## [Task instructions]
Rewrite the entries below with every "Image resolution" changed to "Screen size", leaving everything else untouched.

•••

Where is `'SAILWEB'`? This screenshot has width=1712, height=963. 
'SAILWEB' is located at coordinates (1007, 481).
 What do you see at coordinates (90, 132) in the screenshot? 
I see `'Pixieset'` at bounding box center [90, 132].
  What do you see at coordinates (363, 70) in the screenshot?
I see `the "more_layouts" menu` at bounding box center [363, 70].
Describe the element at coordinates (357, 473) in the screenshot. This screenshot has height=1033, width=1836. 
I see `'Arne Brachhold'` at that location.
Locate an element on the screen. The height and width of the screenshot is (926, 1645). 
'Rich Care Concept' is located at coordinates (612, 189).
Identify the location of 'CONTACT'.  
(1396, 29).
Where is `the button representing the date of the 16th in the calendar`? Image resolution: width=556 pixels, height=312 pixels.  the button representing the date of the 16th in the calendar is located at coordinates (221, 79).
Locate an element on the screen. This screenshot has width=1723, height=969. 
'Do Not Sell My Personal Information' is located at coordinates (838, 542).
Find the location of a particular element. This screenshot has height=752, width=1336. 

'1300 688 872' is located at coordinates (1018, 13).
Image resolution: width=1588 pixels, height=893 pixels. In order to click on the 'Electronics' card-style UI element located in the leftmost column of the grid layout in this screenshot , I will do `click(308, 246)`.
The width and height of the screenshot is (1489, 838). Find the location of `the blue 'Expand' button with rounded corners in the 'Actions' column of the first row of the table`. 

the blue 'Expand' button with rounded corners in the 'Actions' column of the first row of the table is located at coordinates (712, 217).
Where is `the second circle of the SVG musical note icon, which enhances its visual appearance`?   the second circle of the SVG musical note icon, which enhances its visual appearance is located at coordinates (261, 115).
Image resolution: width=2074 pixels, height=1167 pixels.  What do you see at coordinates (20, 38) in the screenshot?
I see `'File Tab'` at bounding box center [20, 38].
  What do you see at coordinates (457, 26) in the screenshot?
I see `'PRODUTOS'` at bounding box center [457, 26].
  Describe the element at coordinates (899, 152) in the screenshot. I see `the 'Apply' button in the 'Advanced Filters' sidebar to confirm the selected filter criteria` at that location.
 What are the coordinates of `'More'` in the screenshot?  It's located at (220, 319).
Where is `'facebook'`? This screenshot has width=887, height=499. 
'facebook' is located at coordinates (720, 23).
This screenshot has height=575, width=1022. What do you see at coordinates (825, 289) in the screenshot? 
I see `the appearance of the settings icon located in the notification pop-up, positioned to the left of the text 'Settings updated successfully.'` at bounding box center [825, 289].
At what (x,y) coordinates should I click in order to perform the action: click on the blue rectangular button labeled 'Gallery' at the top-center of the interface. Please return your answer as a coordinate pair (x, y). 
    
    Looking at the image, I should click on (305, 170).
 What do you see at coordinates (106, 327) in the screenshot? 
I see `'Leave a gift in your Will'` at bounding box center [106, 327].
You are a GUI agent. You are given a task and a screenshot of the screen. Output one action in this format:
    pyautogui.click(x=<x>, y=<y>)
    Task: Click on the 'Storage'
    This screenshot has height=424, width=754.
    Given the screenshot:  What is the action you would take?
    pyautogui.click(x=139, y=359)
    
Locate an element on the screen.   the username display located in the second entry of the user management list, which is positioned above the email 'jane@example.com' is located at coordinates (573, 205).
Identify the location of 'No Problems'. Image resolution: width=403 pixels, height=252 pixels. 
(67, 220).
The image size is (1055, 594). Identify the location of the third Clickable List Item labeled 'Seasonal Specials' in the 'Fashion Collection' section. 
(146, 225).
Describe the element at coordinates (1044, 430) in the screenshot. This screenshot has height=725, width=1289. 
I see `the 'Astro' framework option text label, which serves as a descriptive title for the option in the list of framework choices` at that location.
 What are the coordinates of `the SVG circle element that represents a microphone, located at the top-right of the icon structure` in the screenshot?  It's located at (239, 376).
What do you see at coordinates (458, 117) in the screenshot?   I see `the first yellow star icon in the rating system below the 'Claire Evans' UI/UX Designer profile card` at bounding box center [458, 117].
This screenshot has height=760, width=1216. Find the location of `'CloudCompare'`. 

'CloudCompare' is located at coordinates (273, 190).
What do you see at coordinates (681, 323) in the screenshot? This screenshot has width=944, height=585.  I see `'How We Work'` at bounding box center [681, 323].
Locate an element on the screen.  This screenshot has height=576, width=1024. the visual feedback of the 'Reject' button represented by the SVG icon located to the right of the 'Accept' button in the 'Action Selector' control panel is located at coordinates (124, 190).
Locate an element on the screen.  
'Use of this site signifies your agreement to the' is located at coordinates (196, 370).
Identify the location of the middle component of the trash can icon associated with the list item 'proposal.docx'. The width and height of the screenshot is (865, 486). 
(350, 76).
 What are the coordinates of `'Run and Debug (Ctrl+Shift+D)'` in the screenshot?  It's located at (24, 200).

•••

## [Exercise response]
Where is `'SAILWEB'`? This screenshot has width=1712, height=963. 
'SAILWEB' is located at coordinates (1007, 481).
 What do you see at coordinates (90, 132) in the screenshot? 
I see `'Pixieset'` at bounding box center [90, 132].
  What do you see at coordinates (363, 70) in the screenshot?
I see `the "more_layouts" menu` at bounding box center [363, 70].
Describe the element at coordinates (357, 473) in the screenshot. This screenshot has height=1033, width=1836. 
I see `'Arne Brachhold'` at that location.
Locate an element on the screen. The height and width of the screenshot is (926, 1645). 
'Rich Care Concept' is located at coordinates (612, 189).
Identify the location of 'CONTACT'.  
(1396, 29).
Where is `the button representing the date of the 16th in the calendar`? Screen size: width=556 pixels, height=312 pixels.  the button representing the date of the 16th in the calendar is located at coordinates (221, 79).
Locate an element on the screen. This screenshot has width=1723, height=969. 
'Do Not Sell My Personal Information' is located at coordinates (838, 542).
Find the location of a particular element. This screenshot has height=752, width=1336. 

'1300 688 872' is located at coordinates (1018, 13).
Screen size: width=1588 pixels, height=893 pixels. In order to click on the 'Electronics' card-style UI element located in the leftmost column of the grid layout in this screenshot , I will do `click(308, 246)`.
The width and height of the screenshot is (1489, 838). Find the location of `the blue 'Expand' button with rounded corners in the 'Actions' column of the first row of the table`. 

the blue 'Expand' button with rounded corners in the 'Actions' column of the first row of the table is located at coordinates (712, 217).
Where is `the second circle of the SVG musical note icon, which enhances its visual appearance`?   the second circle of the SVG musical note icon, which enhances its visual appearance is located at coordinates (261, 115).
Screen size: width=2074 pixels, height=1167 pixels.  What do you see at coordinates (20, 38) in the screenshot?
I see `'File Tab'` at bounding box center [20, 38].
  What do you see at coordinates (457, 26) in the screenshot?
I see `'PRODUTOS'` at bounding box center [457, 26].
  Describe the element at coordinates (899, 152) in the screenshot. I see `the 'Apply' button in the 'Advanced Filters' sidebar to confirm the selected filter criteria` at that location.
 What are the coordinates of `'More'` in the screenshot?  It's located at (220, 319).
Where is `'facebook'`? This screenshot has width=887, height=499. 
'facebook' is located at coordinates (720, 23).
This screenshot has height=575, width=1022. What do you see at coordinates (825, 289) in the screenshot? 
I see `the appearance of the settings icon located in the notification pop-up, positioned to the left of the text 'Settings updated successfully.'` at bounding box center [825, 289].
At what (x,y) coordinates should I click in order to perform the action: click on the blue rectangular button labeled 'Gallery' at the top-center of the interface. Please return your answer as a coordinate pair (x, y). 
    
    Looking at the image, I should click on (305, 170).
 What do you see at coordinates (106, 327) in the screenshot? 
I see `'Leave a gift in your Will'` at bounding box center [106, 327].
You are a GUI agent. You are given a task and a screenshot of the screen. Output one action in this format:
    pyautogui.click(x=<x>, y=<y>)
    Task: Click on the 'Storage'
    This screenshot has height=424, width=754.
    Given the screenshot:  What is the action you would take?
    pyautogui.click(x=139, y=359)
    
Locate an element on the screen.   the username display located in the second entry of the user management list, which is positioned above the email 'jane@example.com' is located at coordinates (573, 205).
Identify the location of 'No Problems'. Screen size: width=403 pixels, height=252 pixels. 
(67, 220).
The image size is (1055, 594). Identify the location of the third Clickable List Item labeled 'Seasonal Specials' in the 'Fashion Collection' section. 
(146, 225).
Describe the element at coordinates (1044, 430) in the screenshot. This screenshot has height=725, width=1289. 
I see `the 'Astro' framework option text label, which serves as a descriptive title for the option in the list of framework choices` at that location.
 What are the coordinates of `the SVG circle element that represents a microphone, located at the top-right of the icon structure` in the screenshot?  It's located at (239, 376).
What do you see at coordinates (458, 117) in the screenshot?   I see `the first yellow star icon in the rating system below the 'Claire Evans' UI/UX Designer profile card` at bounding box center [458, 117].
This screenshot has height=760, width=1216. Find the location of `'CloudCompare'`. 

'CloudCompare' is located at coordinates (273, 190).
What do you see at coordinates (681, 323) in the screenshot? This screenshot has width=944, height=585.  I see `'How We Work'` at bounding box center [681, 323].
Locate an element on the screen.  This screenshot has height=576, width=1024. the visual feedback of the 'Reject' button represented by the SVG icon located to the right of the 'Accept' button in the 'Action Selector' control panel is located at coordinates (124, 190).
Locate an element on the screen.  
'Use of this site signifies your agreement to the' is located at coordinates (196, 370).
Identify the location of the middle component of the trash can icon associated with the list item 'proposal.docx'. The width and height of the screenshot is (865, 486). 
(350, 76).
 What are the coordinates of `'Run and Debug (Ctrl+Shift+D)'` in the screenshot?  It's located at (24, 200).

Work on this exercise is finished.